On Re-Takes and Second Chances

There has been a slow shift in thinking around the schoolhouse lately.  Emphasis on the word slow.  Or at least this is what I had thought.  At least in my own building, which is a 6-8 middle school building, where we are working on a number of things, including making sure that people understand the middle school philosophy and the central tenets that should be found in every middle school building; grading and reporting practices that are fair and meaningful to every student; and how we can incorporate student voice into the school day.

What I want to focus on here is the belief by many that learning will occur for all, and that we will do whatever it takes to ensure this supreme goal.

Except when time gets in the way and learning has to, for some reason, end.

This week, I sat in a room with some exceptional educators from around the district's 3 middle schools.  The topic was allowing students to re-take assignments and even assessments in order to ensure mastery. Some of the dissenting viewpoints focused on why it wasn't working, the opinion that students were not learning but instead, just trying to earn a better grade (emphasis on the letter grade and not the learning itself), and the worry that we really aren't teaching "quality life lessons" by offering second chances.

Okay, just to clarify a few things.  This is our first year dabbling with a mandatory re-take policy across all middle schools.  This is also our first year attempting to establish some consistent language and understandings across departments and grade levels.  These are good things.  Good things for both students and the teachers who instruct them.

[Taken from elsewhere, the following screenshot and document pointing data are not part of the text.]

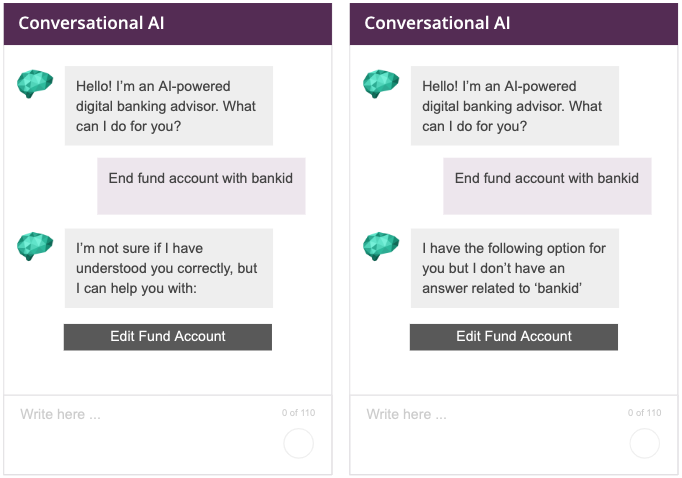Click the left "0 of 110" character counter

pyautogui.click(x=298, y=413)
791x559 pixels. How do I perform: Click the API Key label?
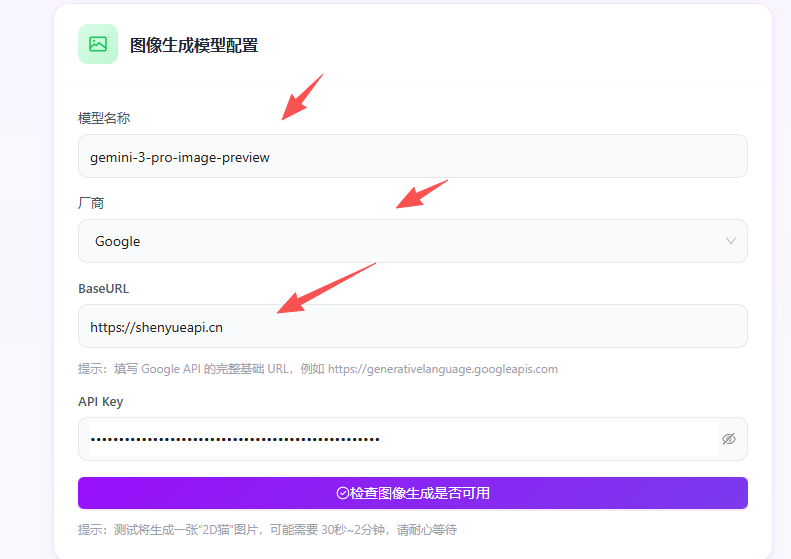[x=100, y=401]
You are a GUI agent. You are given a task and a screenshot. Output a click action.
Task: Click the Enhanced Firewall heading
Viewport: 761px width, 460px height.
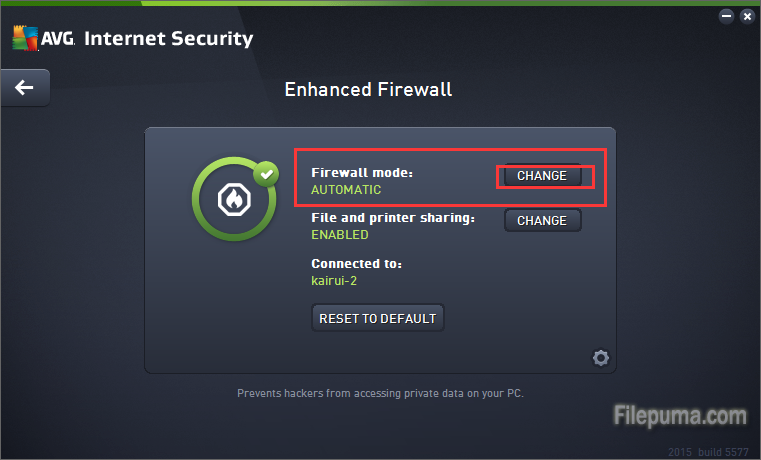[x=368, y=89]
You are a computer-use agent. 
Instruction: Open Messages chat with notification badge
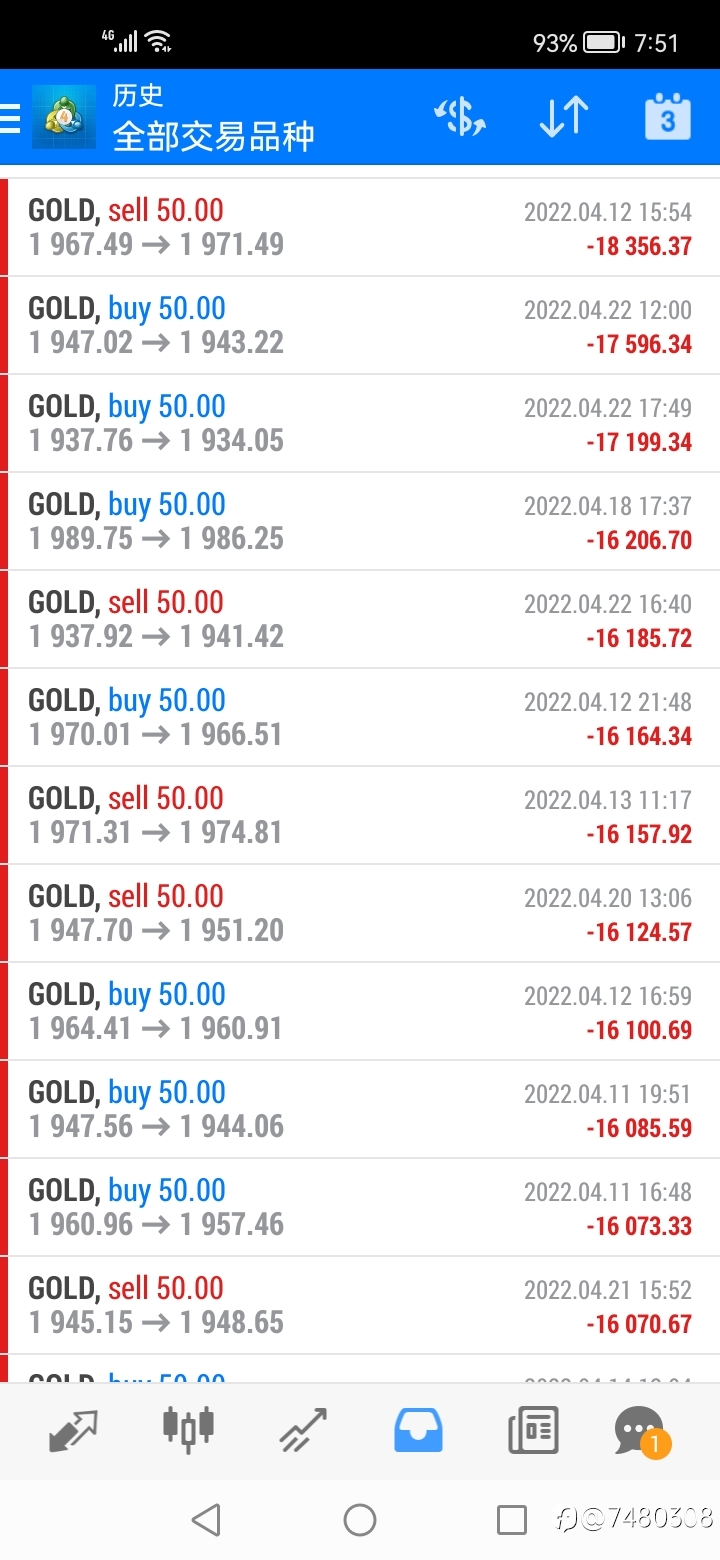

But these aren't first year teachers.  These are educators who, for the most part, have many, many years of experience across the collective whole.

Why, then, are we wondering if offering 2nd chances is really teaching kids "quality life lessons?"  Why, when someone mentions that offering re-takes is really not encouraging mastery of learning, isn't someone speaking up and screaming, as loud as they can, "AND WHOSE FAULT IS THIS?"

Because I have a feeling I know the answer to this one.  I have a strong suspicion that the answer here, would be the ever-familiar, "Well, it's the student's fault, of course; it's the student's fault they didn't learn it the first time... they've learned how to work the system, and understand that this is a matter of not having to try hard the first time because I know I will get a second chance."

And so I reiterate what I said before, and I also wonder about it and am scared by it:  We believe that learning by all is the supreme goal, and that everyone is capable of learning.  Scan through school and district websites and I guarantee you will see a variation of this statement on just about every one.

But do we believe it? 

I mean, do you know of any educators who, when asked this to their face, would say no to this claim?  I don't either.  Until time gets in the way and the class period is disrupted by that horrendous bell, or the end of the unit is here and we have to give that dreaded summative assessment.  At this point, learning has to come to an end because, of course, if they didn't learn by now then we have to move on.  Every one of them, lock-step in line with one another, all learning at the same pace and all learning the same thing... and all knowing that the learning must come to an end because we, the adults, the professionals, the ones who know best, who have done the research (hopefully), and who have spent billions of collective dollars on advanced degrees, have created this environment where learning is the one variable and time is the one fixed thing, and we know it should be the other way around.